*The task*: The listing below contains a span that opens with the line containing "Task: Select the third carousel dot indicator" and closes with the line containing "Open Settings home". Return that span exactly.

---------- Data listing ----------

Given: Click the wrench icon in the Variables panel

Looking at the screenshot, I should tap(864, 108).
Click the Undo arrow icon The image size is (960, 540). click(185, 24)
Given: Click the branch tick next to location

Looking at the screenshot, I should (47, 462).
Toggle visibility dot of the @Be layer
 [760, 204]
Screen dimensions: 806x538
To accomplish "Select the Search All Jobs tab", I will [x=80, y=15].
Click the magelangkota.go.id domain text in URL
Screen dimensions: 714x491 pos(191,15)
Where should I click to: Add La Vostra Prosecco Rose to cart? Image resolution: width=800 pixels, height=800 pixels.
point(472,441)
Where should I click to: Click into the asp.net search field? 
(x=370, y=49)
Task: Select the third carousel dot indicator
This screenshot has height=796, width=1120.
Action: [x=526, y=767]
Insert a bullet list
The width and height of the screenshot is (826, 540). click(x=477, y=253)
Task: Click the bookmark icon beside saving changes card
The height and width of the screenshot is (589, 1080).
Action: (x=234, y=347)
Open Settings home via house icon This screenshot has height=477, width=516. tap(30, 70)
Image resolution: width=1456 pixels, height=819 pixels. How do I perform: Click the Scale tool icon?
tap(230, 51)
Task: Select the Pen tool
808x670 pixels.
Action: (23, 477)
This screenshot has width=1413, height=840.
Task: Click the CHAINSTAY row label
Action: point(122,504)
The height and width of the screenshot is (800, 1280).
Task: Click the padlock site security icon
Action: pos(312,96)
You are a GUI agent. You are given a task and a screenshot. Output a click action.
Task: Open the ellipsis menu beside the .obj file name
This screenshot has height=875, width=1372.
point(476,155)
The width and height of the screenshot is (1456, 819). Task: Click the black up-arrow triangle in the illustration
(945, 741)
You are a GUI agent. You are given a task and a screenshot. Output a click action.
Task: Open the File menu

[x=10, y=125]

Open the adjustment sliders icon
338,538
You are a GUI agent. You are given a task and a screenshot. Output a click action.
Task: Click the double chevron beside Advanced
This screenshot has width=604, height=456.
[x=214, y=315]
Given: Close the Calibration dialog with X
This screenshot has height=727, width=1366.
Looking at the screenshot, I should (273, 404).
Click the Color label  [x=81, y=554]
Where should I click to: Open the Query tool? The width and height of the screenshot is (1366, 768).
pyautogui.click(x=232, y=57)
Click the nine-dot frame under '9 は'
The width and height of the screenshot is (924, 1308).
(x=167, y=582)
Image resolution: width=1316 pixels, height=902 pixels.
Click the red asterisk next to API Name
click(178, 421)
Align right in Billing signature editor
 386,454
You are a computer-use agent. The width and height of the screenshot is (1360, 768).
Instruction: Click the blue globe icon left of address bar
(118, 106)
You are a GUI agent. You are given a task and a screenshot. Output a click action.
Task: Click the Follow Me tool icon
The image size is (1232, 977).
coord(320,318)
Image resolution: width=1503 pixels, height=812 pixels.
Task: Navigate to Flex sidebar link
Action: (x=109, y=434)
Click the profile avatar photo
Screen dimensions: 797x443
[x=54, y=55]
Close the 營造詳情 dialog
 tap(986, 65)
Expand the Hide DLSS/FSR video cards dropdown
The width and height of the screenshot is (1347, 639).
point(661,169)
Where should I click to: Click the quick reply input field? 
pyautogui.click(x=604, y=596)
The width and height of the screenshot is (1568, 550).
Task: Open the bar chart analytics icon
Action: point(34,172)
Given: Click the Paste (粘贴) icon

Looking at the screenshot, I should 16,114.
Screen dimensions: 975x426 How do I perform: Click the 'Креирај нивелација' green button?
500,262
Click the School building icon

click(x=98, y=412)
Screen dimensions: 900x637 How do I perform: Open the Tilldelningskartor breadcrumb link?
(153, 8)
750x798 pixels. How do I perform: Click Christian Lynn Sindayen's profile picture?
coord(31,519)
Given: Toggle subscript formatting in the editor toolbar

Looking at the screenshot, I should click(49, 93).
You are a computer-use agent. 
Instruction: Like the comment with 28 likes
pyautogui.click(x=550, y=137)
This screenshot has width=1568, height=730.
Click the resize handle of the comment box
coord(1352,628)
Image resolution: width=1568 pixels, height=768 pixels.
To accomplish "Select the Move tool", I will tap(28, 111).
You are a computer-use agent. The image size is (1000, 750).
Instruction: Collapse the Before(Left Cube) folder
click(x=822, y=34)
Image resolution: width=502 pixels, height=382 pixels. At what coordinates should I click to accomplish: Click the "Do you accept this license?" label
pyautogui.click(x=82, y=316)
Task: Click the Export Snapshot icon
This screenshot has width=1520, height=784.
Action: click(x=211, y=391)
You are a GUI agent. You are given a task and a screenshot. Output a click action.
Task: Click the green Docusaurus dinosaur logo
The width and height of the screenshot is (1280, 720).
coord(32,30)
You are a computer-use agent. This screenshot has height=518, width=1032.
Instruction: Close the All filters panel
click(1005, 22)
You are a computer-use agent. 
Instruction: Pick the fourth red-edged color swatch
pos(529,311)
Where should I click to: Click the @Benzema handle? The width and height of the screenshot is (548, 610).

----------

*Response to the exercise*:
Task: Select the third carousel dot indicator
This screenshot has height=796, width=1120.
Action: [x=526, y=767]
Insert a bullet list
The width and height of the screenshot is (826, 540). click(x=477, y=253)
Task: Click the bookmark icon beside saving changes card
The height and width of the screenshot is (589, 1080).
Action: (x=234, y=347)
Open Settings home via house icon This screenshot has height=477, width=516. tap(30, 70)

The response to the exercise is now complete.